→ **Verilen metin**
____________________

Auriküloterapinin Dünyada, Tıp Fakültelerinde Durumu Nasıldır?
Şu anda bir tamamlayıcı tıp yöntemi olarak kabul edilen Auriküloterapi ancak geçtiğimiz 40-50 yıllık bir dönemden beri kullanılmaktadır. Hakkında, pek çok hekimin bilgisi yoktur. Konuyla ilgili daha çok çalışma yapıldıkça bilinirliği ve kullanılırlığı da artacaktır.
Günümüzde Auriküloterapi pek çok ülkede öğretilmektedir. Fransa’da bu teknik 7 fakültede öğretilmektedir ancak eğitim vücut akupunkturu eğitim sürecinin içine dahil edilerek verilmektedir. Üniversitelerde bu alanda yoğun nörofizyolojik çalışmalar yapılmakta ve yöntem giderek daha da prestij kazanmaktadır. Paris’te Bobigny Üniversitesinde, tıp doktorlarına ve diş hekimlerine, 2 yıllık bir eğitimle bir Auriküloterapi diploması verilmektedir. Bu formasyon Dr. René KOVACS’ın bir öğrencisi olan Dr. David ALIMI tarfaından verilmektedir. Ülkemizde ise, Fransız Kulak Akupunkturu adıyla, hekimlere verilen Akupunktur sertifikasyon eğitiminin içinde anlatılmaktadır.
1990 yılında Dünya Sağlık Örgütü (WHO) kulakta bulunan noktaların isimlerinin standardizasyonu için bir çalışma grubu oluşturmuş ve Dr. Paul Nogier’nin oğlu, Dr. Raphael Nogier tarafından başkanlığı yapılan bu grup, kulakta bulunan 43 noktayı standardize etmiştir. Toplantı Lyon’da yapılmıştır ve Paul Nogier tarafından keşfedilen bu tekniğin sağlık otoriteleri tarafından tanınması açısından çok önemlidir.
Bu toplantıda Dünya Sağlık Örgütü (WHO) genel direktörü olan Dr. Hiroshi NAKAJIMA, tıp doktorlarını klinik uygulamalarında auriküloterapiyi kullanmaları konusunda teşvik etmiştir.

____________________

→ **Veriler**

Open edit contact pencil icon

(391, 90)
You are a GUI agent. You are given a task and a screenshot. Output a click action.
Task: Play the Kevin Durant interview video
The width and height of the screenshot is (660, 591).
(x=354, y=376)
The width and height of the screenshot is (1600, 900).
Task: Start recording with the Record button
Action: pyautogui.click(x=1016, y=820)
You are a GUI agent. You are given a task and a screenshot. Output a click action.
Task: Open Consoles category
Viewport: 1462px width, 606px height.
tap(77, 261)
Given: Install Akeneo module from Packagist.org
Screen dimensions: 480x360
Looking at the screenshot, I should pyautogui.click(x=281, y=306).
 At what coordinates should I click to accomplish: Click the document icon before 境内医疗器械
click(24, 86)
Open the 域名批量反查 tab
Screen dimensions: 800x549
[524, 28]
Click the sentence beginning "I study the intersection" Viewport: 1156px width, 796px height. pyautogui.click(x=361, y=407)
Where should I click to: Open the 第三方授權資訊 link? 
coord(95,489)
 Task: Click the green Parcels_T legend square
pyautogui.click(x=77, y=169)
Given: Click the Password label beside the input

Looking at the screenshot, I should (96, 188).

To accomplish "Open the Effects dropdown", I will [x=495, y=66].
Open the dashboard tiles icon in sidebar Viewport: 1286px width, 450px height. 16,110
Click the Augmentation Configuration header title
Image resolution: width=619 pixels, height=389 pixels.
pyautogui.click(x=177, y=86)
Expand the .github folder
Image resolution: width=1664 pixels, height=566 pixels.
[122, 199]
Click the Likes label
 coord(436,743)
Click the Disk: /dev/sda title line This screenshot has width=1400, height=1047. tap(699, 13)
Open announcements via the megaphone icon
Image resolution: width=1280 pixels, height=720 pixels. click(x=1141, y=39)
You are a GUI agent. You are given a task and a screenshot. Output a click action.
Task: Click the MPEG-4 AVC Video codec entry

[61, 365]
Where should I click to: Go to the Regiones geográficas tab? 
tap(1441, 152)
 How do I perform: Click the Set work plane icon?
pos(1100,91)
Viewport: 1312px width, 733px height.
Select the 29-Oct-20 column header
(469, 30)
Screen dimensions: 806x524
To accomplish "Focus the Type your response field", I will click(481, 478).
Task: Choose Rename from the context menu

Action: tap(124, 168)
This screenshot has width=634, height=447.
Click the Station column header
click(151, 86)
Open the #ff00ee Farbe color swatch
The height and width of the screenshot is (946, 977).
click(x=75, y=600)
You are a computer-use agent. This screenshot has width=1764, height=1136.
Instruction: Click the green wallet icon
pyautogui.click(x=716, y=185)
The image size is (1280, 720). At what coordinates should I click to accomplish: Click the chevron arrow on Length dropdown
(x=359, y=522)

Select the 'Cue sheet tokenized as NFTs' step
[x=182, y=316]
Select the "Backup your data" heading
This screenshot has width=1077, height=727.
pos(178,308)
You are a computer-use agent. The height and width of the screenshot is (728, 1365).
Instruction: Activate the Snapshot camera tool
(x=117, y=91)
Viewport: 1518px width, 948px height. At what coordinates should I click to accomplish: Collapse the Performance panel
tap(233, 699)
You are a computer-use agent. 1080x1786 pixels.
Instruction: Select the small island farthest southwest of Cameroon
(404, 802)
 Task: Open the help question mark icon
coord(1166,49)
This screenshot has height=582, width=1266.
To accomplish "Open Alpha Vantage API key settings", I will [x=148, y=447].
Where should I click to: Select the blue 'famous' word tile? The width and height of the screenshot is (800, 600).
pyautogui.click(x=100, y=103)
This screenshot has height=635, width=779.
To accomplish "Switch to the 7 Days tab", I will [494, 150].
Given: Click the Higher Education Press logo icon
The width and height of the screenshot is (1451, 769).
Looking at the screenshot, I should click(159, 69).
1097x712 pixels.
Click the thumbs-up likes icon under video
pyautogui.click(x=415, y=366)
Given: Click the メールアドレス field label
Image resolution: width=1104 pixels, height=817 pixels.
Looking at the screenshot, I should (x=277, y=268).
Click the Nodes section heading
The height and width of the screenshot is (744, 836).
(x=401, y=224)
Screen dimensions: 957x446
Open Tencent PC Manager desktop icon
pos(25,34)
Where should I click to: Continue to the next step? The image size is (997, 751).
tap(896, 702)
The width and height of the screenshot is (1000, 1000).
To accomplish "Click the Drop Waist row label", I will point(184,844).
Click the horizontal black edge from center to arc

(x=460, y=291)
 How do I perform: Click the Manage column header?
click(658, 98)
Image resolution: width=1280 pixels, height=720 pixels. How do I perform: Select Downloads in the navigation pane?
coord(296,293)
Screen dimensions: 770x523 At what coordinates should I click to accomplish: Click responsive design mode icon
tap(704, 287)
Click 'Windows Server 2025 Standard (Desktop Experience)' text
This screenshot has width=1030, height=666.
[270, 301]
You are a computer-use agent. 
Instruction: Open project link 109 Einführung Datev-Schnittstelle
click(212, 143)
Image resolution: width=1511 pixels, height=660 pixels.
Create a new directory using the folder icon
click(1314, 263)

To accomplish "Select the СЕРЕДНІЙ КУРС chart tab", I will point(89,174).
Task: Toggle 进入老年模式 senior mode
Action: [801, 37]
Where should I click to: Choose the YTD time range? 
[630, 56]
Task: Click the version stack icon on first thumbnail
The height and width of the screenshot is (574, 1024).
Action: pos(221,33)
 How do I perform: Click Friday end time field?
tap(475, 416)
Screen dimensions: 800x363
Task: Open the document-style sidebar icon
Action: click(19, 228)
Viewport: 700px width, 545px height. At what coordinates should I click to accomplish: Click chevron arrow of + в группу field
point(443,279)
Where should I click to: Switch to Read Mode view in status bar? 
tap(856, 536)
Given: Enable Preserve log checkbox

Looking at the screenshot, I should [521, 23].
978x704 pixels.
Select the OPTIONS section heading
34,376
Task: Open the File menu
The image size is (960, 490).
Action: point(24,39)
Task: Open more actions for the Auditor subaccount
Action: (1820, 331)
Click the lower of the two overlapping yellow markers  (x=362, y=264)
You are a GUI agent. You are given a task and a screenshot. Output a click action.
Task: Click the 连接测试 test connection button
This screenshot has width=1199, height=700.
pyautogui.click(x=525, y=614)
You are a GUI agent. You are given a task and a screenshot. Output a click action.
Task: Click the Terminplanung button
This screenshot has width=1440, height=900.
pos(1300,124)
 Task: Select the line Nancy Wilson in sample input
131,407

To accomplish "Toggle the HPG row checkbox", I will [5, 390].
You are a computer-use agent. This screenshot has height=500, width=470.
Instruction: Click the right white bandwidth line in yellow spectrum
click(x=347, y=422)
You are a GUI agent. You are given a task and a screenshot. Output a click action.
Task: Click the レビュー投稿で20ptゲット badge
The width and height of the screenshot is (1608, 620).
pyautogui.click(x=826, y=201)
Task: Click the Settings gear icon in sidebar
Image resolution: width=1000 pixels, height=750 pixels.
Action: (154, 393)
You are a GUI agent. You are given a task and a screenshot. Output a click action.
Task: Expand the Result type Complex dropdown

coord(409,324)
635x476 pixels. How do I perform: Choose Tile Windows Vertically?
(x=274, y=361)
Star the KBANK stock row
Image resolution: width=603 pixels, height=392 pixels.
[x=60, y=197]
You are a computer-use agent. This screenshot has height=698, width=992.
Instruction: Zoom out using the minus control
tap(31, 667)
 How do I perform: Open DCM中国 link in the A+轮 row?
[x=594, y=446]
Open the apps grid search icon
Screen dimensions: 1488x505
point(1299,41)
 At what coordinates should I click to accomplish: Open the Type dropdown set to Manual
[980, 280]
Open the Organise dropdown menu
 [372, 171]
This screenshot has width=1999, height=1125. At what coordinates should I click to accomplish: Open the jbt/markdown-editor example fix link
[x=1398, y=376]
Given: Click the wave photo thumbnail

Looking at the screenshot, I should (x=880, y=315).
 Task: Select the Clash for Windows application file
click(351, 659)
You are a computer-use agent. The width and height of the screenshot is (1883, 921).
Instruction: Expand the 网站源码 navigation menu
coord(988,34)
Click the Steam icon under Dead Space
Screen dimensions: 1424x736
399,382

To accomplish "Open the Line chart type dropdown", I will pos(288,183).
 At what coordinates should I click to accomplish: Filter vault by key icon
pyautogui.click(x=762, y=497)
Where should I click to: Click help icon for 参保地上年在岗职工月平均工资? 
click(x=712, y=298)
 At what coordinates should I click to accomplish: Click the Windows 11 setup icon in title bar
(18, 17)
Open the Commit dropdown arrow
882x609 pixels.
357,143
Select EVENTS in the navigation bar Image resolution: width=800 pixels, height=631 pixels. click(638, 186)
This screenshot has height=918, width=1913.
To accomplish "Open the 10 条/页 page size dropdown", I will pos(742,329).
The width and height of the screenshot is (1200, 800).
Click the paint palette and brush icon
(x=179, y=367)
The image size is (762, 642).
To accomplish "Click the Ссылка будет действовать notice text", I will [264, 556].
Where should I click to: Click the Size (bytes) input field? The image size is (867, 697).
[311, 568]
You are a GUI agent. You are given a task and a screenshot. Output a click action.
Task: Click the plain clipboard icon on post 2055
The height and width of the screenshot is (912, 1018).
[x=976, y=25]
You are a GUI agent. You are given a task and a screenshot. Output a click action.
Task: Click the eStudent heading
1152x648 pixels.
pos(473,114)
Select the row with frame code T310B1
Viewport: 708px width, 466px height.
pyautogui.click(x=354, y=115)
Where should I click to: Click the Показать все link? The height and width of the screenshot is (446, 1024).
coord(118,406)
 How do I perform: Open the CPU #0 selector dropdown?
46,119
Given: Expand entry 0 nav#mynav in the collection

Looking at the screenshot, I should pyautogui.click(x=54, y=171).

____________________

→ **Soru 1**
Auriküloterapi hakkındaki metne göre, Dünya Sağlık Örgütünün 1990 yılında oluşturduğu çalışma grubu kulakta kaç noktayı standardize etmiştir?
→ **Soru 2**
Auriküloterapi hakkındaki metni kaldığı yerden devam ettiriniz.

→ **Yazılı yanıt 1**
Çalışma grubu kulakta bulunan 43 noktayı standardize etmiştir.

→ **Yazılı yanıt 2**
Kulaktan Yapılan Çeşitli Tedavilerin Tarihçesi
Eski Mısır, Yunan ve Roma uygarlıklarında, kulaktan yapılan tedavilerle ilgili kayıtlar bulunmaktadır (akupunktur değil kulak tedavisi). Pers Uygarlığından kalma detaylı yazılı tıbbi tedavi kayıtları bulunmuştur. Bu kayıtlarda bulunan, siyatik ağrısını tedavi etmek için kulağın uyarılmasıyla ilgili bilgiler, ortaçağda Avrupa’ya kadar ulaşmıştır.
Kulak akupunkturuyla ilgili en eski yazılı kayıtlar ise, M.Ö. 500 yılında yazılmış olan “Sarı İmparatorun İç Hastalıkları Klasiği” adındaki kitaba dayanır. Bu çok detaylı kitapta, kulaktaki bazı akupunktur noktalarına vurgu yapılmıştır.
Klasik akupunktur teorisine göre, altı Yang meridyen, direk olarak dış kulak (kulak kepçesi) ile bağlantı içerisindedirler bu nedenle kulakta bulunan akupunktur noktalarına akupunktur iğneleriyle uyarmak belli sağlık problemlerinin semptomlarını giderebilir.
Ancak günümüzde Çin Halk Cumhuriyetinde bile uygulanan kulak akupunkturu, 1950’lerde Fransa’da yapılan keşiflere dayanmaktadır.
Geleneksel Çin Tıbbı, sadece kulakta dağılmış biçimde çeşitli akupunktur noktalarını gösterir ve az sayıda hastalıkta bunların kullanımını önerirken, Dr. Paul Nogier’nin keşifler sonrasında pek çok değişik sağlık probleminde kullanılır hale gelmiştir.
Auriküloterapi ( Fransız Kulak Akupunkturu ) Nasıl Teşhis ve Tedavide Kullanılır?
Vücudun belli bir organında bir patoloji ortaya çıktığında, bu durum, dış kulakta hassasiyet, ağrı, değişmiş kan dolaşımı ya da değişmiş elektriksel aktivite olarak tespit edilebilen bir reflex de yaratır. Böylece kulaktan teşhis yapılmasına olanak sağlar.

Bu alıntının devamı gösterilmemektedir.